Había leído un solo párrafo sobre Kioa en una guía antigua y no podía dejar de pensar en él: una isla comprada directamente en 1946 por isleños de las Ellice — lo que hoy es Tuvalu — que huían de la sobrepoblación en sus atolones de origen, reasentados aquí, en la Bahía de Buca de Fiyi, con la bendición de los jefes fiyianos locales. Ochenta años después sigue siendo una comunidad marcadamente tuvaluana, que habla tuvaluano como primera lengua, dentro de un país que habla fiyiano, hindi e inglés. Alquilé un pequeño bote desde la Bahía de Buca, en la costa noreste de Vanua Levu, para el cruce de veinte minutos, habiendo organizado la visita de antemano a través de un contacto en Savusavu — Kioa no recibe turismo casual de paso y prefiere que sea así.

El pueblo que te recibe desde el agua parece, a primera vista, cualquier asentamiento costero fiyiano — una iglesia, una escuela, casas sobre pilotes y casas a ras de suelo, redes secándose en las cercas. Pero el idioma lo cambia todo. Los niños pasaban corriendo hablando tuvaluano entre ellos y cambiaban con fluidez a un inglés con acento fiyiano en cuanto se dirigían a mí. Un anciano llamado Fiaui, que había sido niño durante la travesía original según se la contó su padre, se sentó conmigo bajo un árbol de mango y habló durante una hora sobre la vida en el atolón de Vaitupu, la isla coralina baja de donde venía su familia, comparando su chatura y vulnerabilidad frente al mar con la seguridad montañosa de Kioa. “Ahora somos Fiyi,” dijo, “pero también seguimos siendo de allá.”

Una casa de reuniones tradicional de estilo tuvaluano en la Isla Kioa, techada de paja y con los costados abiertos, con esteras tejidas de pandano extendidas por el suelo

La isla en sí es empinada y densamente boscosa, elevándose abruptamente desde una estrecha plataforma costera, y un sendero sube desde el pueblo a través de plantaciones de yuca y yaqona hasta una cresta con vista de vuelta sobre la Bahía de Buca hacia Vanua Levu y, en un día despejado, la silueta de Taveuni más allá.

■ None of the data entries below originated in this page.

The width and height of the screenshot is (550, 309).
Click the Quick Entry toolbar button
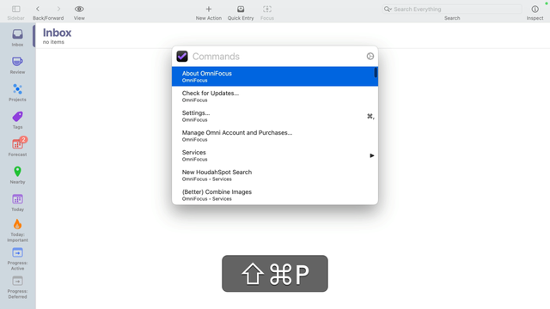(x=241, y=13)
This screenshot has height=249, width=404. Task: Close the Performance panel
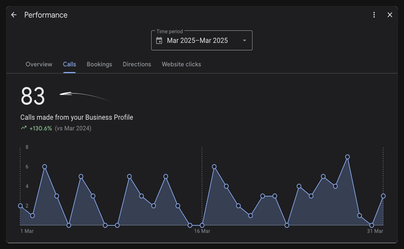point(390,15)
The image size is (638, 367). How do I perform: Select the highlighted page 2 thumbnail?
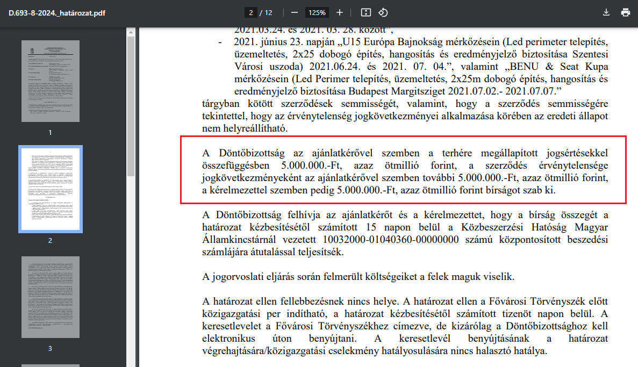click(x=50, y=189)
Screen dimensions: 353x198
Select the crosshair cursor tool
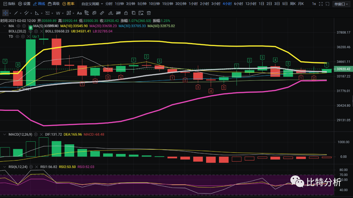pyautogui.click(x=6, y=13)
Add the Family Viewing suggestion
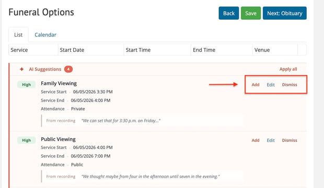324x188 pixels. pos(256,85)
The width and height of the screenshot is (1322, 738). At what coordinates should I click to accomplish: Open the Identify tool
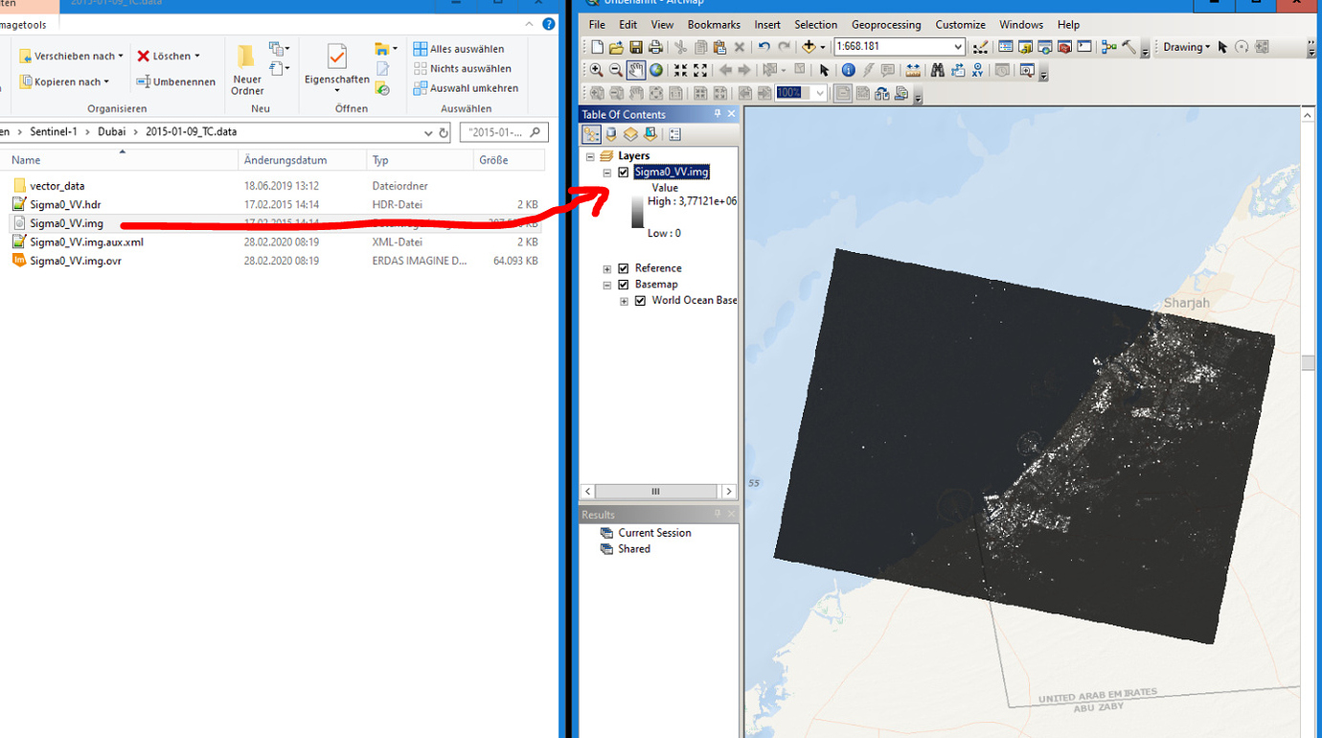click(x=849, y=71)
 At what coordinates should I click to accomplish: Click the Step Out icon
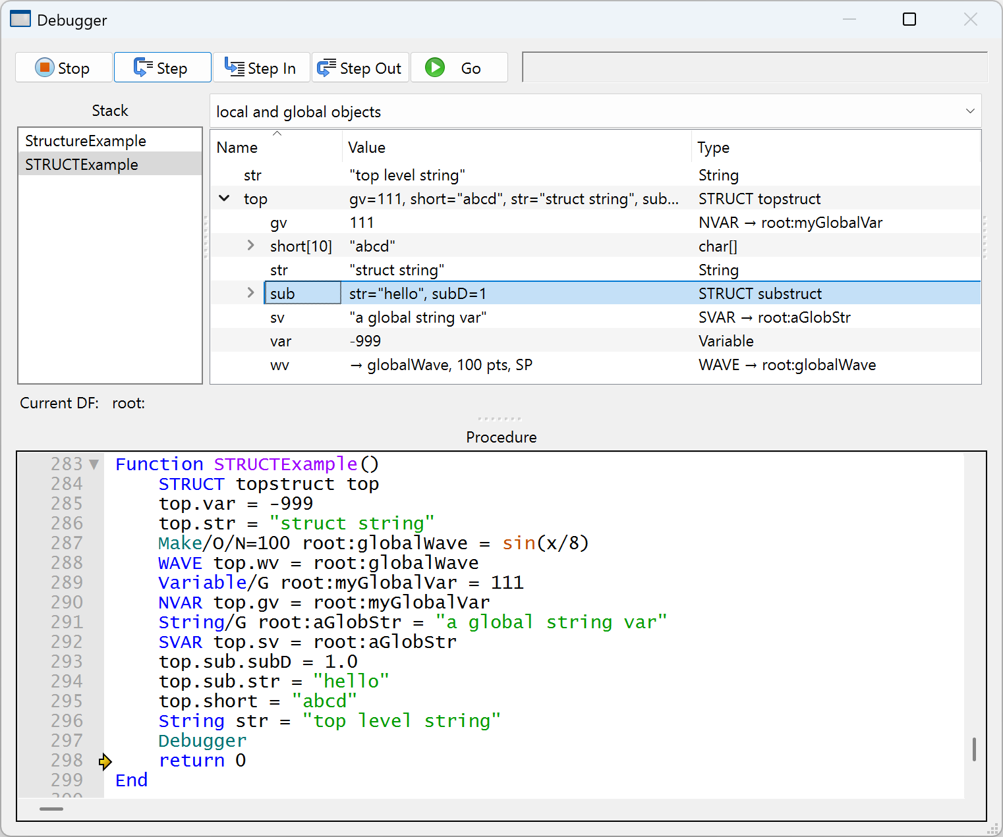[326, 68]
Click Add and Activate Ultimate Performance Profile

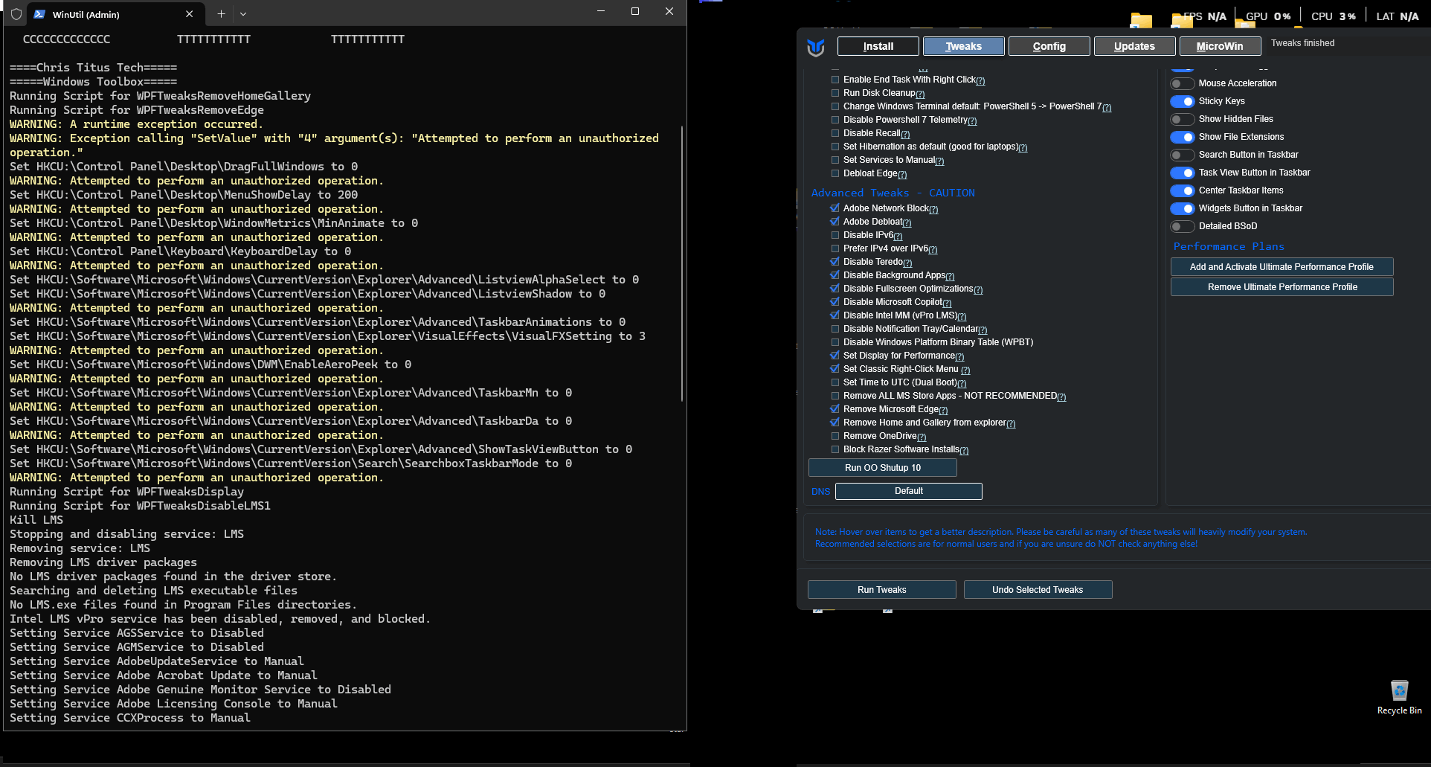point(1281,267)
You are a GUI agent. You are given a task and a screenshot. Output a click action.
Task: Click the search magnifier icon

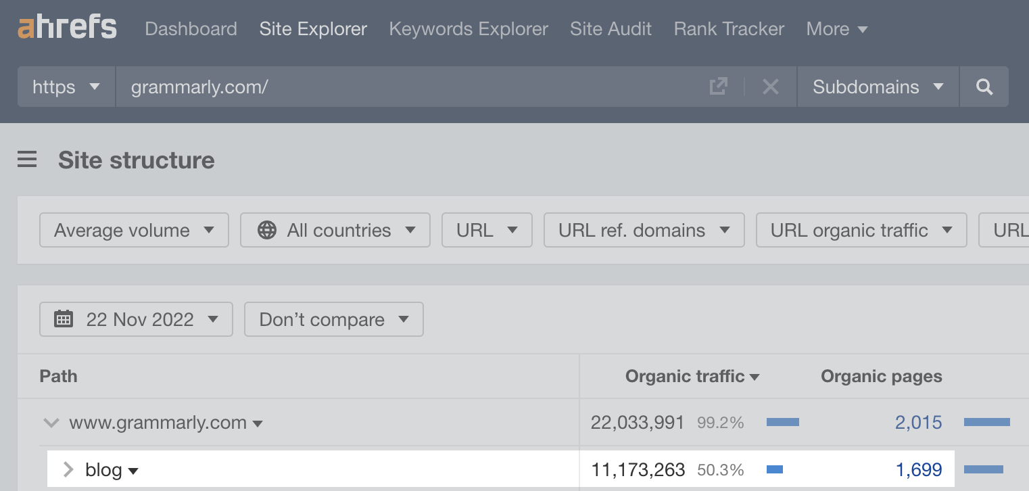(984, 87)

Lo caminé con dos muchachos adolescentes que se ofrecieron a guiarme a cambio de una bebida fría al final, y que narraron toda la subida en una mezcla de tuvaluano, fiyiano e inglés, según en qué idioma funcionara mejor el chiste.

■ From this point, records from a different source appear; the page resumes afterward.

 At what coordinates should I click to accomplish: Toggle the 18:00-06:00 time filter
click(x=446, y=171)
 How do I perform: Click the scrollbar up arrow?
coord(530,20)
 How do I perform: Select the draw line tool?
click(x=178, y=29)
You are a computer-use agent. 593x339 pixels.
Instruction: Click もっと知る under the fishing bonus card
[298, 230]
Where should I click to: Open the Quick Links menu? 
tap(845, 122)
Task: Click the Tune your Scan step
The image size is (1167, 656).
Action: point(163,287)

Vista desde una cresta boscosa en la Isla Kioa mirando hacia la Bahía de Buca, hacia la costa montañosa de Vanua Levu

Hay una pequeña sala tipo museo cerca del salón comunitario con fotografías del asentamiento original, imágenes en blanco y negro de botes de techo de paja cargados a una altura imposible con pertenencias, y una copia enmarcada de la escritura de tierra original. No está curada para los visitantes de ninguna manera pulida — simplemente está ahí, mantenida por quien tenga la llave esa semana, lo cual se sintió más honesto que cualquier cosa que un museo formal pudiera ofrecer.

Cuándo ir: Las visitas deben organizarse con antelación a través de un contacto local o un operador turístico en Savusavu, ya que Kioa no tiene infraestructura turística propia. La temporada seca, de mayo a octubre, hace que el cruce en bote desde la Bahía de Buca sea considerablemente más cómodo.